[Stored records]

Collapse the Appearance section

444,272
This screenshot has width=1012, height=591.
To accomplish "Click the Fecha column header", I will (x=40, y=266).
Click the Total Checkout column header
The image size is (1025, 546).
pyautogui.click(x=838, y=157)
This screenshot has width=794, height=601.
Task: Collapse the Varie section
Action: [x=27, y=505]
* * *
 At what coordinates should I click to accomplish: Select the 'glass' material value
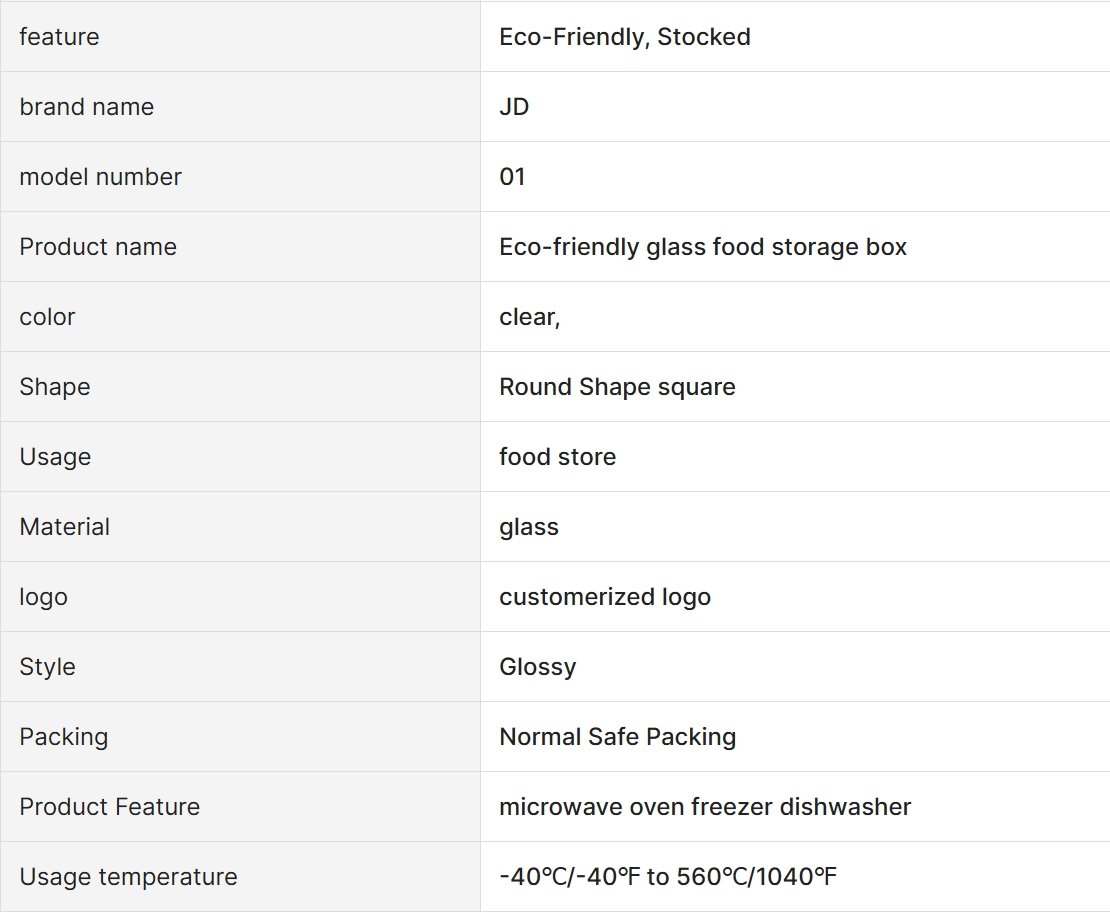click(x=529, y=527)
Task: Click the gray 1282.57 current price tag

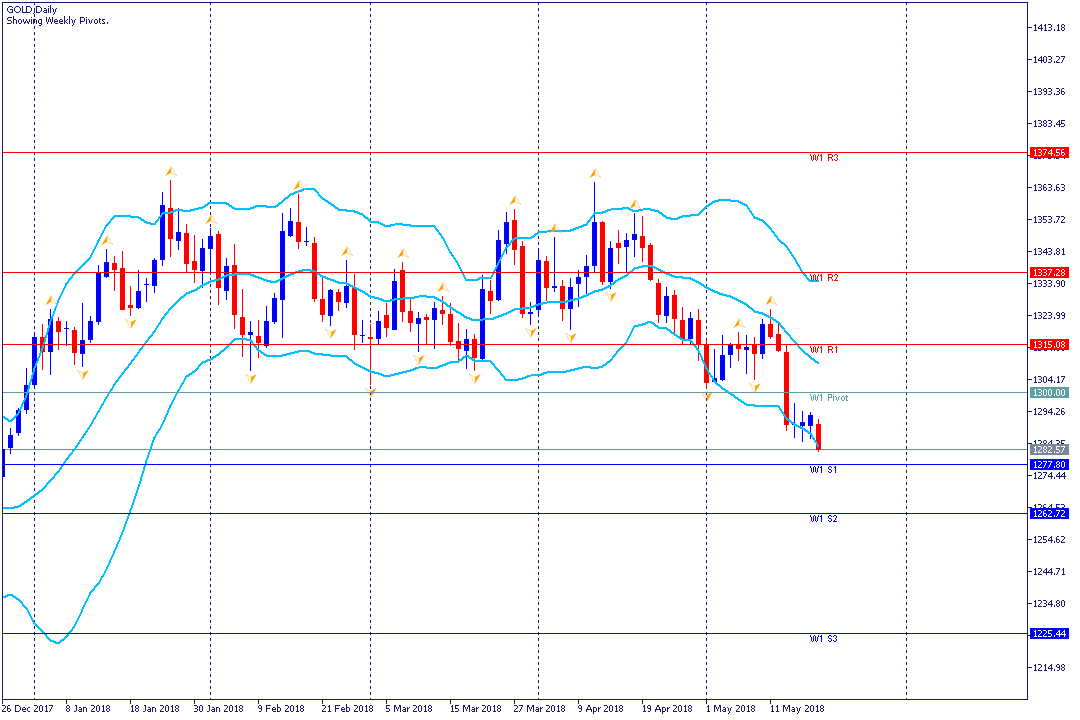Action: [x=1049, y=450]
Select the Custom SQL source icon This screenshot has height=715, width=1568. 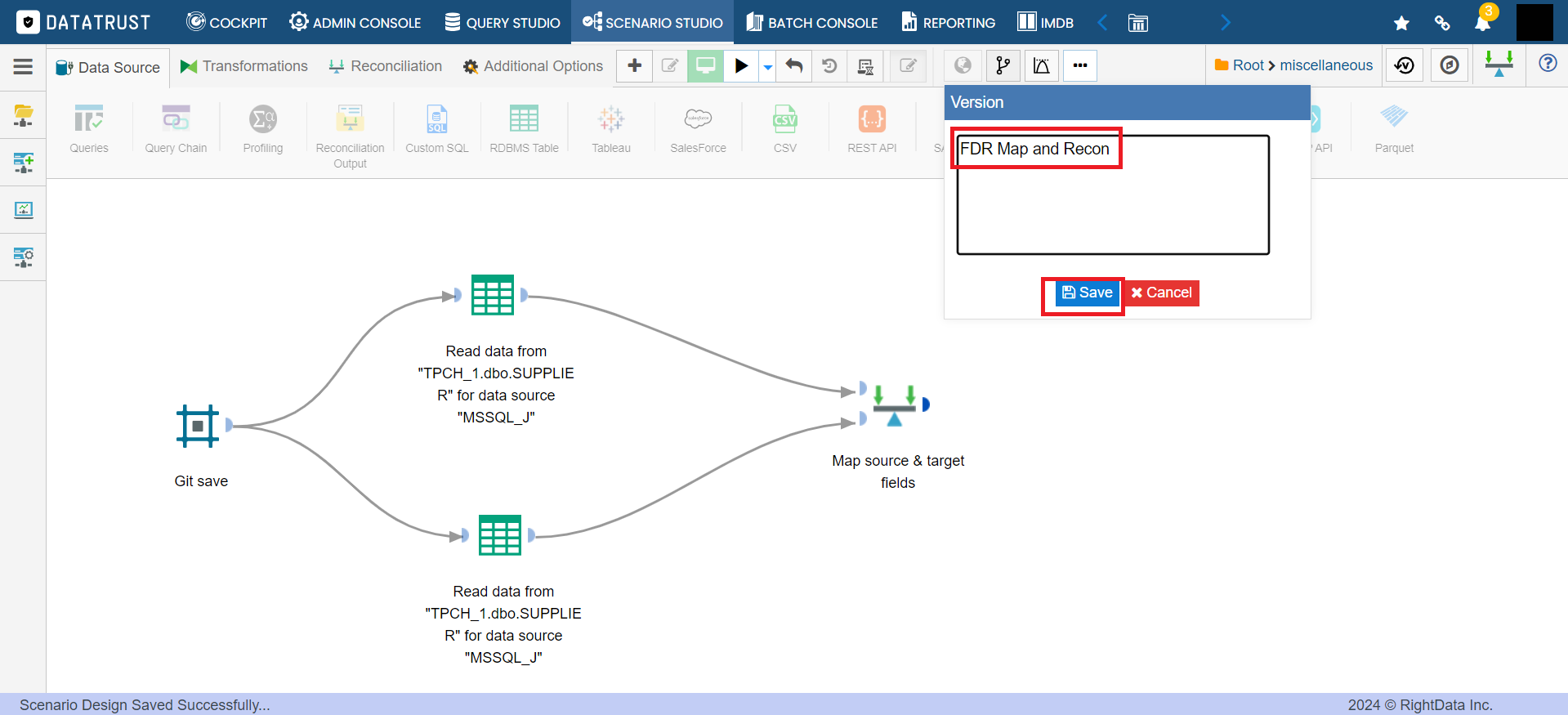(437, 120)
==
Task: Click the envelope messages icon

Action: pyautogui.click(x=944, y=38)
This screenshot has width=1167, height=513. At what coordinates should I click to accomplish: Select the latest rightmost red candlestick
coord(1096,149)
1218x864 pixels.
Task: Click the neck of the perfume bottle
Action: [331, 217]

* [WHAT THE EXERCISE ASKS]:
Give back, exactly as written, the stretch from the line with "Collapse the Appearance section" through the line with "This screenshot has width=1012, height=591.", and no other lines from the records above.

* [EXERCISE ANSWER]:
Collapse the Appearance section

444,272
This screenshot has width=1012, height=591.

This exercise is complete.